◆ Exercise:
Down to the final line, reproduce the entries that follow exactly.
───── Provided data
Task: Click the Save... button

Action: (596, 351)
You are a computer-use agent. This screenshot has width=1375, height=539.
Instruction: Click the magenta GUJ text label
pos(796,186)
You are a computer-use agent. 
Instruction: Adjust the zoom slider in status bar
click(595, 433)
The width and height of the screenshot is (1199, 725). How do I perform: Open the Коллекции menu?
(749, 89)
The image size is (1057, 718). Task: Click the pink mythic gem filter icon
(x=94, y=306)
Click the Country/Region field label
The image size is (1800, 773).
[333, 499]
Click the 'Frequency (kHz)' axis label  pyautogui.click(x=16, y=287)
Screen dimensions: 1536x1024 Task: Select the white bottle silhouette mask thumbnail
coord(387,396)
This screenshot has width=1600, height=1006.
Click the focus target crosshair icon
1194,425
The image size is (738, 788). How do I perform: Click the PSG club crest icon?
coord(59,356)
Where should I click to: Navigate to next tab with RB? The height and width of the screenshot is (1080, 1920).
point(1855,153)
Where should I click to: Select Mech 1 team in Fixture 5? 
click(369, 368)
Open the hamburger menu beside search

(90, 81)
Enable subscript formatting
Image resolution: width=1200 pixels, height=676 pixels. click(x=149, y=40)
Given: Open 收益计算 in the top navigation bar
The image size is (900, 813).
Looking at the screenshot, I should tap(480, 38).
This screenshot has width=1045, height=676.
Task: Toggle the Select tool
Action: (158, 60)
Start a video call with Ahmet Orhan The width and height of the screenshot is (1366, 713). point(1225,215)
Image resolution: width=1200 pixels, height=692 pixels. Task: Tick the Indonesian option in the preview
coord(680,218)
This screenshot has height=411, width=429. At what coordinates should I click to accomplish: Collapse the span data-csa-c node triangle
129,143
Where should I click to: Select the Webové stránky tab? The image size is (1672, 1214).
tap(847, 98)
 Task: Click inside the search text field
──────────
◆ Problem solution:
Task: Click the Save... button

Action: (596, 351)
You are a computer-use agent. This screenshot has width=1375, height=539.
Instruction: Click the magenta GUJ text label
pos(796,186)
You are a computer-use agent. 
Instruction: Adjust the zoom slider in status bar
click(595, 433)
The width and height of the screenshot is (1199, 725). How do I perform: Open the Коллекции menu?
(749, 89)
The image size is (1057, 718). Task: Click the pink mythic gem filter icon
(x=94, y=306)
Click the Country/Region field label
The image size is (1800, 773).
[333, 499]
Click the 'Frequency (kHz)' axis label  pyautogui.click(x=16, y=287)
Screen dimensions: 1536x1024 Task: Select the white bottle silhouette mask thumbnail
coord(387,396)
This screenshot has width=1600, height=1006.
Click the focus target crosshair icon
1194,425
The image size is (738, 788). How do I perform: Click the PSG club crest icon?
coord(59,356)
Where should I click to: Navigate to next tab with RB? The height and width of the screenshot is (1080, 1920).
point(1855,153)
Where should I click to: Select Mech 1 team in Fixture 5? 
click(369, 368)
Open the hamburger menu beside search

(90, 81)
Enable subscript formatting
Image resolution: width=1200 pixels, height=676 pixels. click(x=149, y=40)
Given: Open 收益计算 in the top navigation bar
The image size is (900, 813).
Looking at the screenshot, I should tap(480, 38).
This screenshot has width=1045, height=676.
Task: Toggle the Select tool
Action: (158, 60)
Start a video call with Ahmet Orhan The width and height of the screenshot is (1366, 713). point(1225,215)
Image resolution: width=1200 pixels, height=692 pixels. Task: Tick the Indonesian option in the preview
coord(680,218)
This screenshot has height=411, width=429. At what coordinates should I click to accomplish: Collapse the span data-csa-c node triangle
129,143
Where should I click to: Select the Webové stránky tab? The image size is (1672, 1214).
tap(847, 98)
 Task: Click inside the search text field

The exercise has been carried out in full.